33. The Claimant seeks assessment on an indemnity basis and, in any event, assessment in the sum claimed.
34. The Defendant objects to the orders sought on the basis:
(a) That indemnity costs are not justified;
(b) The total costs are excessive;
(c) There is no adequate justification of the sums sought; and
(d) That the attendance of several solicitors at trial was not justified.
35. I consider that assessment on an indemnity basis is not only justified but required in this case. I fully accept that in order to justify such an order there has to be a departure from the norm and that orders for indemnity costs are usually reserved for cases where the Court wishes to mark its disapproval of the paying party’s conduct.

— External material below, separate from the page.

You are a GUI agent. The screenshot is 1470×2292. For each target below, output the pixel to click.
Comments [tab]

36. This is just such a case:
(a) There was never a defence to this claim which required the repayment of substantial sums of money to the Claimant;
(b) The Defendant never did any substantive work to justify such sums;
(c) The Defendant has put forward an inconsistent and incoherent case in order to seek to justify not returning money when it should have done so;
(d) The effect of the Defendant’s conduct has been such as to require a trial when one should not have been necessary if the Defendant, a firm of lawyers, had done what it plainly agreed to do; and
(e) It is not to be expected that lawyers shall behave in such a way.
37. It is, of course, still the case that costs will not be allowed which have been unreasonably incurred or are unreasonable in amount.
38. With one limited exception, I consider that there is nothing to suggest that the costs were unreasonably incurred or are unreasonable in amount. The costs bear a sensible relationship to the sums claimed and the work done to prepare for a trial and then conduct the trial.
39. The one exception is the 5 hours of hearing time allowed for Mr Al Zarooni. He attended the trial principally as a witness rather than as counsel. In the circumstances I do not consider that the Defendant should be obliged to pay for his time and attendance at trial. His costs would also attract VAT. This means that there will be a reduction of AED 15,000 plus VAT namely AED 15,750. The costs are accordingly assessed at AED 397,912.34 including VAT.